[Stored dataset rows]
---

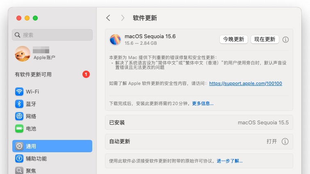Click info icon beside 现在更新 button

(285, 39)
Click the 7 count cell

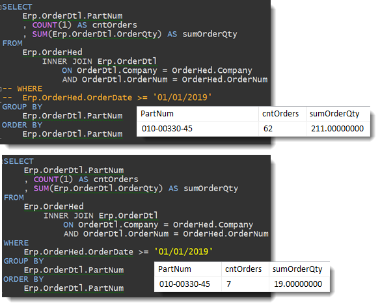228,284
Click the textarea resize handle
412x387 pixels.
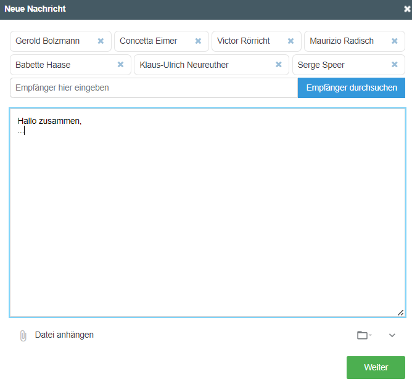coord(400,312)
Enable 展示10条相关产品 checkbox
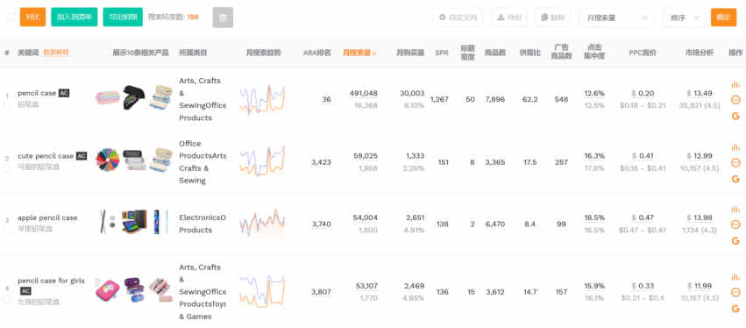 (x=106, y=53)
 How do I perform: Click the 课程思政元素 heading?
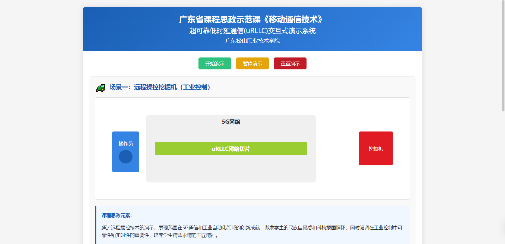point(117,216)
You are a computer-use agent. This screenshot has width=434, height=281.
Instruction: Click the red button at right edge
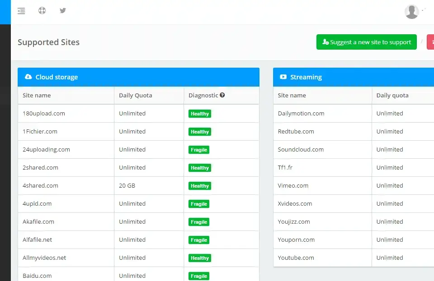tap(430, 42)
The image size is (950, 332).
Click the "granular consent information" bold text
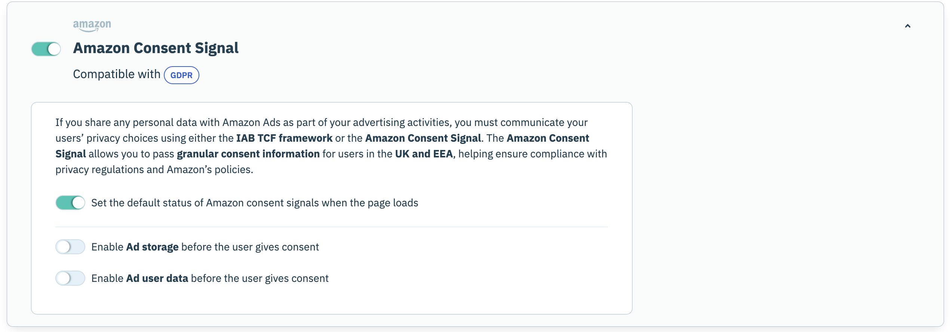click(x=248, y=154)
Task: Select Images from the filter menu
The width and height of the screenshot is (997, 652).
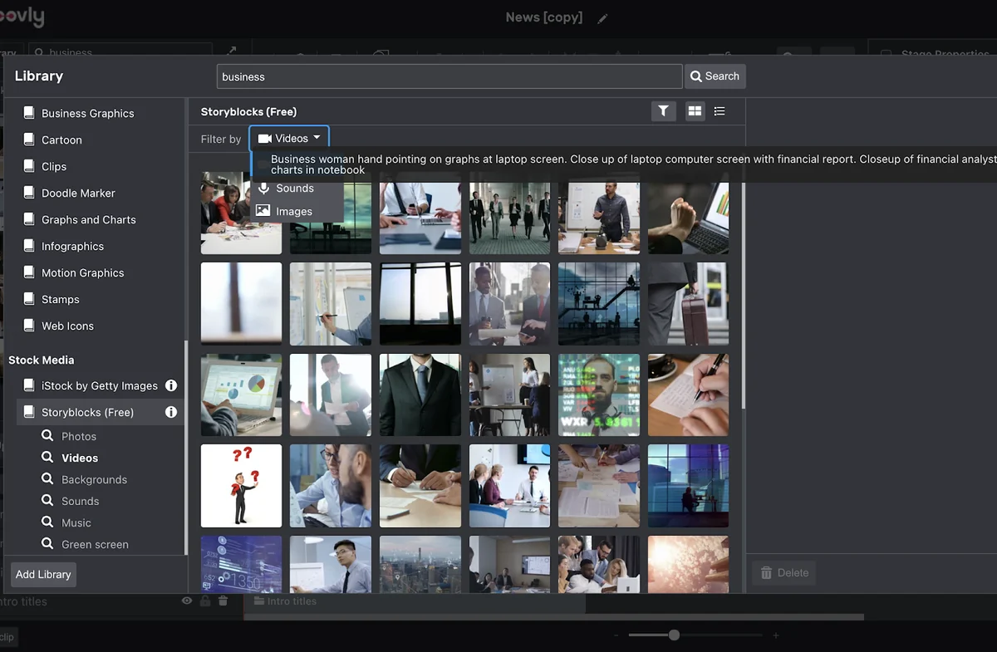Action: coord(294,212)
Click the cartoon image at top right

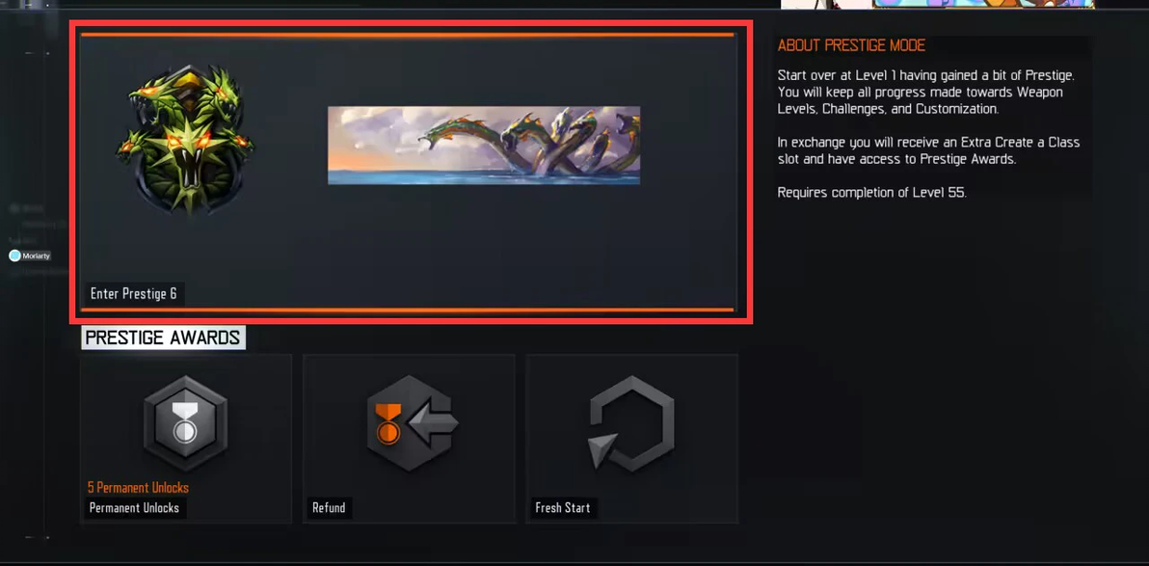(x=938, y=5)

---

**STATED TASK:** From the line with "How do I perform: Click the 课程思政元素 heading?" through the end of the rows, swap every "screenshot" for "screen capture" and give those lines again with everything else unchanged. Leave the pictures out of your answer.

**SOLVED EXERCISE:**
 How do I perform: Click the 课程思政元素 heading?
point(117,216)
You are a computer-use agent. This screen capture has width=434, height=281.
Instruction: Click the red button at right edge
tap(430, 42)
The image size is (950, 332).
Click the "granular consent information" bold text
click(x=248, y=154)
Task: Select Images from the filter menu
The width and height of the screen capture is (997, 652).
Action: coord(294,212)
Click the cartoon image at top right

(x=938, y=5)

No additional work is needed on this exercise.